In my previous post I outlined a system for predicting things such as movie ratings by different users. This involved coming up with vectors that represent user tastes and the properties of movies, the predicted rating being the dot product of two such vectors.

This is a form of generalization or abstraction that is a step along the way to language. I'd like to think here not just about human language but the language of the body, such as hormones.

The correspondence between these vectors and and chemical messanging in the body is quite a nice one. Consider a chemical in the body, or a value in one of these vectors. At first it is secreted more or less randomly / takes on random values. Then two things happen: 1. Where it happens to have predictive value, it is used more (via evolution / numerical optimization). 2. Based on how it is used, the pattern of secretion / value assigned is adjusted (again via evolution / numerical optimization). As this process iterates, a useful meaning emerges.

One might suppose much the same thing happens in human language also.
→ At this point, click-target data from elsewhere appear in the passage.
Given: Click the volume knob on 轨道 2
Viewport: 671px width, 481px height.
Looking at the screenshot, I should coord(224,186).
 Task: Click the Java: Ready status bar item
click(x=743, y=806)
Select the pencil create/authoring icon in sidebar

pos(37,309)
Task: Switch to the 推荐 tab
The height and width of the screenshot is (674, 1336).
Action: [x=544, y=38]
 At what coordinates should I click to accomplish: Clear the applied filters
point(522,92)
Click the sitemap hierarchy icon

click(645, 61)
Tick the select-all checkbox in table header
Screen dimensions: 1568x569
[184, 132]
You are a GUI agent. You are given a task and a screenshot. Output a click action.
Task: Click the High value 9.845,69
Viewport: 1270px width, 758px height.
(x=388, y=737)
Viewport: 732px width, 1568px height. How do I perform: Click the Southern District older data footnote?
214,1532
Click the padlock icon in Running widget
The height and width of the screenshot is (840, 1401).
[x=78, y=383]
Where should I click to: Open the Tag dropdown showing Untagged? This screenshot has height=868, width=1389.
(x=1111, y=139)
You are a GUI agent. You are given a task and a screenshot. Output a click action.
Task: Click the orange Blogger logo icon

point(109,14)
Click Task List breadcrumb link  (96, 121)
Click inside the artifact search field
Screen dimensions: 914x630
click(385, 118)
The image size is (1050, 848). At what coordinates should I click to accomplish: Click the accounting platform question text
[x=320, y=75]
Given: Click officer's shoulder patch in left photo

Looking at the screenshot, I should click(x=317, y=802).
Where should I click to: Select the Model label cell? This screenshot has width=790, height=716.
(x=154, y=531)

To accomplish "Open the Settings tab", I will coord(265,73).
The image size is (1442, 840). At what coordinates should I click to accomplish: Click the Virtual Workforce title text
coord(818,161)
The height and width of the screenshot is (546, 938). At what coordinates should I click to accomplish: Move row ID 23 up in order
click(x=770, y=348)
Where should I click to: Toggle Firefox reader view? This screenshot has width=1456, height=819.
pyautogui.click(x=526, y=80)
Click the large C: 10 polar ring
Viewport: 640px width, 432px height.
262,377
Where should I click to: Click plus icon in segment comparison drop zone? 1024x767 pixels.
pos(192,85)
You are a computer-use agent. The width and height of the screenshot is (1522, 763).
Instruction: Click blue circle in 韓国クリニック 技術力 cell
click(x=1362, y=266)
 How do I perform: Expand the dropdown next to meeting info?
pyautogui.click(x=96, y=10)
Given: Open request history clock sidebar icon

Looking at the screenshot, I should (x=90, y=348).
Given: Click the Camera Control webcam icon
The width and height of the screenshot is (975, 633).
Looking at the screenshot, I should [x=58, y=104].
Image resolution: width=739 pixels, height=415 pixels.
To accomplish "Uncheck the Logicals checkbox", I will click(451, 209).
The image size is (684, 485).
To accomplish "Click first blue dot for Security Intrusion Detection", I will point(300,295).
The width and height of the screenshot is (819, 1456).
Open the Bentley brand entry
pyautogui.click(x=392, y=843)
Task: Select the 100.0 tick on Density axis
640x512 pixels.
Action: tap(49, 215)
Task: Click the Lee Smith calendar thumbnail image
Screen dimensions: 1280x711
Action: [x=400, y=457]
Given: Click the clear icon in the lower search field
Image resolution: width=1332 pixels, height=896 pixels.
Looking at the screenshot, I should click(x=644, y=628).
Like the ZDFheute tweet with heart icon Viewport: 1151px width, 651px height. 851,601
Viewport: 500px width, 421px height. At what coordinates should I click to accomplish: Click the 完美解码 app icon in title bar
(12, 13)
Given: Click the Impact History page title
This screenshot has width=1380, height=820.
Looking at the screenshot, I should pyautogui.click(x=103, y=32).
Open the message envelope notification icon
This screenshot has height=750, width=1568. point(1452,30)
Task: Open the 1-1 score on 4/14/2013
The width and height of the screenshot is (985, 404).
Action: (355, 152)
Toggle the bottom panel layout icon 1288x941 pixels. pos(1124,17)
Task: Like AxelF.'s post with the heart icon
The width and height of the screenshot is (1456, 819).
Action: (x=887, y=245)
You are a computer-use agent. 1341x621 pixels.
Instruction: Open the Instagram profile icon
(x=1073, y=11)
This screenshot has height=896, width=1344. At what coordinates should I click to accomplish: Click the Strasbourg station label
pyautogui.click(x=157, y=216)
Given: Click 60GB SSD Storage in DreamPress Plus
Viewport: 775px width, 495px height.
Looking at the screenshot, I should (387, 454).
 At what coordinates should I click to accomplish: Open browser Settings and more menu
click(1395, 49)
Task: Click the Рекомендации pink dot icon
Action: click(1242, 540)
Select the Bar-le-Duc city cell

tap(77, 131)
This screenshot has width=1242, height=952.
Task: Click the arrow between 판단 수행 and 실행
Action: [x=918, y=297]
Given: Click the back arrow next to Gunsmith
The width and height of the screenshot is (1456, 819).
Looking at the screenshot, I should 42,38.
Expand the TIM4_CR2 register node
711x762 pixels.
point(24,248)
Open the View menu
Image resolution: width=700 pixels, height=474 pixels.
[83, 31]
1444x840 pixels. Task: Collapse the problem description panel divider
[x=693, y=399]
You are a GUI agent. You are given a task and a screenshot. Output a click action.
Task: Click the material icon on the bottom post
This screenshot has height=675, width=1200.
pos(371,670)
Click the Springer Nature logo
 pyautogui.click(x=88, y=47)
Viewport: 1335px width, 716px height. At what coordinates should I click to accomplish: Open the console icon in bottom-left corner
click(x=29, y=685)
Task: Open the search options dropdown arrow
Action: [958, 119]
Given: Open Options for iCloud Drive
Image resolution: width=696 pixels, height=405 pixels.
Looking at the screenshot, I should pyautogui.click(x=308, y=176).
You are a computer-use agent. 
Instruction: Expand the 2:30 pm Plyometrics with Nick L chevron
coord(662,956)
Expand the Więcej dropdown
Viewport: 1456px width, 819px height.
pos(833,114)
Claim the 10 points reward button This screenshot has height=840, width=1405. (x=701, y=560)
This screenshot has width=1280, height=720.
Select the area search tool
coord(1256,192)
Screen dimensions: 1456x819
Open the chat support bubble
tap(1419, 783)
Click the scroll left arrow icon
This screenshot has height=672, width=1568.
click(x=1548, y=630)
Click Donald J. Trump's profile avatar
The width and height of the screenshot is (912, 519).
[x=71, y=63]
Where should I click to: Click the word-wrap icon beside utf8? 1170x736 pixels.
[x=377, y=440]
Since it is possible to arbitrarily rotate these vectors in such a way as to produce exactly the same results, I don't feel it would be right yet to equate the elements in these vectors with distinct words in the English language or chemical messages in the body. However, consider the scatter plot below, showing two elements of a four element vector describing movies in the NetFlix dataset:

Note how it is not simply a Gaussian blob. It has two protrusions, marked with arrows, as though it is the sum of two random variables with one fat tail apiece (eg skew-alpha-stable or skew-t).

I suspect that in the case of chemical messages, fat tailed meanings will tend to become axis aligned, as this will be easier to evolve. In the case of human language, axis aligned fat tails would be simpler to use and remember.

So if the protrusions above were axis aligned, thus disentangling those two random variables (aka ICA), then I would feel happy putting elements in these vectors on the same level as words and chemical messangers.